## Example of a Polynomial Basis

Dec 21 2015

This is a series of notes taken during my review of linear algebra, using Axler's excellent textbook Linear Algera Done Right, which will be heavily referenced.

p. 46, Example 2.41: Show that $$1, (x-5)^2, (x-5)^3$$ is a basis of the subpsace of $$V=\mathcal{P}_3(\mathbb{R})$$ defined by

$$U= \{p \in \mathcal{P}_3(\mathbb{R}): p^\prime (5) =0 \}$$

Solution:

Step 1. Verify the list of given polynomials are in $$U$$, and they're independent (because $$a, b, c \in \mathbb{R}, \forall x, a+b(x-5)^2+c(x-5)^3 = 0 \implies a=b=c=0$$). By the latter we know $$\operatorname{dim} U \ge 3$$

Step 2. Show that dim $$U \leq 3$$. This is because $$U$$ is a proper subspace (subset) of $$V=\mathcal{P}_3(\mathbb{R})$$, i.e. $$\exists q$$, (simply take $$q(x)=x$$), s.t. $$q \in V$$ but $$q \notin U$$. Then by p. 45, 2.39, this independent list of vectors in $$U$$ with length $$\operatorname{dim} U$$ is a basis of $$U$$.

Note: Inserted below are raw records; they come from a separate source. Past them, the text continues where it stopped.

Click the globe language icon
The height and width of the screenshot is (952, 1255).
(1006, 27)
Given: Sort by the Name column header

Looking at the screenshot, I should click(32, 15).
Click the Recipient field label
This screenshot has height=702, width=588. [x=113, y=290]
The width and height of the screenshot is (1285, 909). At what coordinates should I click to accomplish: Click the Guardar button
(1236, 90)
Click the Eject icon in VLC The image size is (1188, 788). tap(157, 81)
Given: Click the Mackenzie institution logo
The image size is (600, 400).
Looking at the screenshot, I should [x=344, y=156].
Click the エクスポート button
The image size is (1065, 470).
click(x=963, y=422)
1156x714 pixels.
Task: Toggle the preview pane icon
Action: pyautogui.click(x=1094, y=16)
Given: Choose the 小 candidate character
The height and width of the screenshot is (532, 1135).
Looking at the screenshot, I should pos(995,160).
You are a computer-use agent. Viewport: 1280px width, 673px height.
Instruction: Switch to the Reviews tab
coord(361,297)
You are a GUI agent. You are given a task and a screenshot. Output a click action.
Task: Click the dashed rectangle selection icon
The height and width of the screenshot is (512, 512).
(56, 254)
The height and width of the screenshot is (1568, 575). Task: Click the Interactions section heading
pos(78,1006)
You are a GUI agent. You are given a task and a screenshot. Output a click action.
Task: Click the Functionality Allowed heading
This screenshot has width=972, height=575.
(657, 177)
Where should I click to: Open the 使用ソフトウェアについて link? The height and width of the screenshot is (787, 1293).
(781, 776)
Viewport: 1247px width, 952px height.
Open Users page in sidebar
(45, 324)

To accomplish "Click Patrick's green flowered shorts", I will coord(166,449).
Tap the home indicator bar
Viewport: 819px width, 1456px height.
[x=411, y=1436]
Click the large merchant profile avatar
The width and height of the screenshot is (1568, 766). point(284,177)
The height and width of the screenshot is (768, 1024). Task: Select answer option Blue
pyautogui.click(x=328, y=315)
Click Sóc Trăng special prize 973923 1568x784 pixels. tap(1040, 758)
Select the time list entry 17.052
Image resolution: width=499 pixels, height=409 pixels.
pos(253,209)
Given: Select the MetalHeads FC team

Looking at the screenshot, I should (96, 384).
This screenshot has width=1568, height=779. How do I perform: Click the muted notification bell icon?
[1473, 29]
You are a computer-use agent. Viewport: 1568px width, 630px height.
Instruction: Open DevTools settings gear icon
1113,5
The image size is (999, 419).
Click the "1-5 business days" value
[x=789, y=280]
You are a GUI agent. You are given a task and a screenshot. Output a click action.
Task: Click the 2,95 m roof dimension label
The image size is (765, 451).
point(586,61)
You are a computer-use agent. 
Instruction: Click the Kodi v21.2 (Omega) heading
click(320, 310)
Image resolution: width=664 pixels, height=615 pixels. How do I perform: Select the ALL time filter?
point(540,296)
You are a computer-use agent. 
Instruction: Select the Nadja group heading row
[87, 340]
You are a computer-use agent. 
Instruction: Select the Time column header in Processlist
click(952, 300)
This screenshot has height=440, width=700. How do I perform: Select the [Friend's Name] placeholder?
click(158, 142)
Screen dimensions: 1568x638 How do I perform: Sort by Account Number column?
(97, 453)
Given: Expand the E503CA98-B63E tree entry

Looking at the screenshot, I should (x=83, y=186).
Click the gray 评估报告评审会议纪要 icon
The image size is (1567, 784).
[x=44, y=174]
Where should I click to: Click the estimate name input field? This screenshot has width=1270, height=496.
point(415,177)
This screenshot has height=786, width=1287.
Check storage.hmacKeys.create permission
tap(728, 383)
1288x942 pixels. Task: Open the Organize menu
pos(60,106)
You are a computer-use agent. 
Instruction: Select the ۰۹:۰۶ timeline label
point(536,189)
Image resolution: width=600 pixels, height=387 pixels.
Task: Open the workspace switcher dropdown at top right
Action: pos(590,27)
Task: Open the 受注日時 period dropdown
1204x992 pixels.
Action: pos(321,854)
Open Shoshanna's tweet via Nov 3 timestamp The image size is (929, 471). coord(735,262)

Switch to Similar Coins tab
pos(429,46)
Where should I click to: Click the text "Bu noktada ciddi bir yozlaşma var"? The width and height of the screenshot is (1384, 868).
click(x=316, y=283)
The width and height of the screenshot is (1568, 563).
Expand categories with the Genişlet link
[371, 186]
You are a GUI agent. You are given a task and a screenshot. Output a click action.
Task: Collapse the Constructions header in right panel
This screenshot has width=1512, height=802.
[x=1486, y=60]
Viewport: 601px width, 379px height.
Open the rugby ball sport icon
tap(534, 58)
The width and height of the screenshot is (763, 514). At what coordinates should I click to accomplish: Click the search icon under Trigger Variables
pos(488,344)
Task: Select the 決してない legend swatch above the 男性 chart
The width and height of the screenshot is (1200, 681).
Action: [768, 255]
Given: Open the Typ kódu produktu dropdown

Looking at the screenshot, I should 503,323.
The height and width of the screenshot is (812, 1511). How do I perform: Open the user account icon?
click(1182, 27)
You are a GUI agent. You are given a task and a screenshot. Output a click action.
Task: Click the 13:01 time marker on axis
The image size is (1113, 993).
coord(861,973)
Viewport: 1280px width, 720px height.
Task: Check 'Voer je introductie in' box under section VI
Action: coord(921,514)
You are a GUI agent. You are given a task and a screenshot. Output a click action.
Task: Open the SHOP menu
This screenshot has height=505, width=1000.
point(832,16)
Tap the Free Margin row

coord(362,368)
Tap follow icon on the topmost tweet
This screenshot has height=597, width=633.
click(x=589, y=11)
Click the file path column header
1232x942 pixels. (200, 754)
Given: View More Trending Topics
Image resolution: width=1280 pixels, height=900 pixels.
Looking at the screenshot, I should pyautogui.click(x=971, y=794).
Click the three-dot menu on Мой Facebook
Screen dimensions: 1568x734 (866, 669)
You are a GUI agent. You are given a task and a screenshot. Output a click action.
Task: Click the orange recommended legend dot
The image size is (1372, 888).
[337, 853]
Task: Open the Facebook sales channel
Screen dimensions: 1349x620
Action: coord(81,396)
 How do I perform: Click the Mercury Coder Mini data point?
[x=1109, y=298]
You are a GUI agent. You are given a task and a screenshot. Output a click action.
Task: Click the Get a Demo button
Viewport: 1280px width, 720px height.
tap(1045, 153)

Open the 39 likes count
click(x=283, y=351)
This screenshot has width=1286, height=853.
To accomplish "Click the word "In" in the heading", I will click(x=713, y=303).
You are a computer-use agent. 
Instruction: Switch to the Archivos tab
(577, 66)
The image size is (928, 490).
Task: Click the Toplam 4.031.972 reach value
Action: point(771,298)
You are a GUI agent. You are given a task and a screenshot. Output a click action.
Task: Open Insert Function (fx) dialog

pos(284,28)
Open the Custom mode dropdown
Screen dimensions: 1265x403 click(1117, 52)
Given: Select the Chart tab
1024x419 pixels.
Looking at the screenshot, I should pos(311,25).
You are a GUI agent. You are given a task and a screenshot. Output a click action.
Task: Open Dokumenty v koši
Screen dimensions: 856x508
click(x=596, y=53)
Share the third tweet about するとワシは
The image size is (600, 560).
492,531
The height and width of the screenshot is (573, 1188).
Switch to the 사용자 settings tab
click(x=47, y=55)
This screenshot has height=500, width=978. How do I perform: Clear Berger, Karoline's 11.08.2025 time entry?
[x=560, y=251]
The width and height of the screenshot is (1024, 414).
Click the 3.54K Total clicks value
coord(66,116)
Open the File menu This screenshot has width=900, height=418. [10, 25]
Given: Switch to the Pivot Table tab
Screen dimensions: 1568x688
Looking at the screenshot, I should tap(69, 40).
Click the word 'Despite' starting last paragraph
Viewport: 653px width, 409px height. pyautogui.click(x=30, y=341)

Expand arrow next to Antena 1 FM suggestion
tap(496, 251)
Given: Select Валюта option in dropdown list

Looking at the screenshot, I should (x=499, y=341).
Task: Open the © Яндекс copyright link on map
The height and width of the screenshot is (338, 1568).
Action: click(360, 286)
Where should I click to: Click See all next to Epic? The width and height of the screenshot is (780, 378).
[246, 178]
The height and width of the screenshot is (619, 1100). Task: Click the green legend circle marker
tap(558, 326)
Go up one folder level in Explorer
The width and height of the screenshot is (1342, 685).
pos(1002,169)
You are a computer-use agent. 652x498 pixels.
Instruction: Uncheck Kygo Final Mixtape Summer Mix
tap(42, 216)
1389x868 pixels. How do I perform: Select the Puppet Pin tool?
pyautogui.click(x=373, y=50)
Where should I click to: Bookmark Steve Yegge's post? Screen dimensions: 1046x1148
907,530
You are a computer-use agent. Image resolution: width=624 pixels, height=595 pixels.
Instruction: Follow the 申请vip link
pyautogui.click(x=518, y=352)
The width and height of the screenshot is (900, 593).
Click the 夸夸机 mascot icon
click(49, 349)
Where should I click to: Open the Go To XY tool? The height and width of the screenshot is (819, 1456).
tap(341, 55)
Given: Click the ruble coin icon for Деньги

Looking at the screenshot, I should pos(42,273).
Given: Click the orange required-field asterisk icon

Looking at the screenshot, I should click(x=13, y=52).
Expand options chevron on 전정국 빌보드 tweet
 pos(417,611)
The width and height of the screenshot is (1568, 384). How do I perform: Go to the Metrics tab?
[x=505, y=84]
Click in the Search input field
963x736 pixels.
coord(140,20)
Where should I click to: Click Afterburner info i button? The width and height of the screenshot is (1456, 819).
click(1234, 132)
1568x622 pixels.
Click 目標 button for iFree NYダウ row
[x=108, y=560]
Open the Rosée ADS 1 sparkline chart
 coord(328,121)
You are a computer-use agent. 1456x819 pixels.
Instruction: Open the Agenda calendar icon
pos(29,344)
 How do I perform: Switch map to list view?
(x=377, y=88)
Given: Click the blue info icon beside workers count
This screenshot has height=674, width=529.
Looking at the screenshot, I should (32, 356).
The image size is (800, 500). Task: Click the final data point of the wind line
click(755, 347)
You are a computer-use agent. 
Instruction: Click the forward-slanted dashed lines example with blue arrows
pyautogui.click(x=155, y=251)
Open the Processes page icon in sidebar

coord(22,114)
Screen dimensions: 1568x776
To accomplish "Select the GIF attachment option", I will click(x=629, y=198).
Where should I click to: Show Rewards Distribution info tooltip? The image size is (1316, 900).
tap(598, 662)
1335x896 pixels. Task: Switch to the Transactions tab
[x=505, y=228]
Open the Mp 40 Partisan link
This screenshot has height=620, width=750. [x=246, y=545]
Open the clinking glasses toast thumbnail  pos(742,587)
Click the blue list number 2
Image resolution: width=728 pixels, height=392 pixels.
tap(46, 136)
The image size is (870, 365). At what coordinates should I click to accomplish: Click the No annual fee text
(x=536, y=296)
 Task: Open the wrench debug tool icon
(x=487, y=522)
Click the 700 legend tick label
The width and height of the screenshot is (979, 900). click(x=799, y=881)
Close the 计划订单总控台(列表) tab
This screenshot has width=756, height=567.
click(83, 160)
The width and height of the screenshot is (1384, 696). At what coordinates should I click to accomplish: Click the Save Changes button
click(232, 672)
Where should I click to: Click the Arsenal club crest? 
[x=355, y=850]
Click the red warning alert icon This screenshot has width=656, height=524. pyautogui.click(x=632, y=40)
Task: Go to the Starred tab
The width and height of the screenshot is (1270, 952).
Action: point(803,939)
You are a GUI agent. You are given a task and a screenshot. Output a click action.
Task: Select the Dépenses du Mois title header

Extension: extend the above basis of $$U$$ (call it $$B$$) to a basis of $$V$$.

Solution:

Use p. 41, 2.32, the algorithm for extending a linearly independent list to a basis. Start with a basis of $$V$$, $$A = 1, x, x^2, x^3$$. Try to add each vector in $$A$$ to $$B$$ only if it's not in the span of the vectors already in $$B$$. Clearly $$1 \in \operatorname{span}(B)$$, no need to add it. Is $$x \in \operatorname{span}(B)$$? i.e. is there $$a,b,c,d$$ not all identically zero, s.t. $$\forall{x}, a\times 1 + b(x-5)^2 + c(x-5)^3 + dx = 0$$ ? No, so we add $$x$$ to $$B$$, $$B$$ now includes $$1, (x-5)^2, (x-5)^3, x$$. We can stop here, as we already have a list of independent vectors of the right dimension. But just to verify that $$x^2 \in \operatorname{span}(B)$$, we indeed can write $$-25\times 1 + 1(x-5)^2 + 0(x-5)^3 + 10x - 1x^2 =0$$, similarly for $$x^3$$.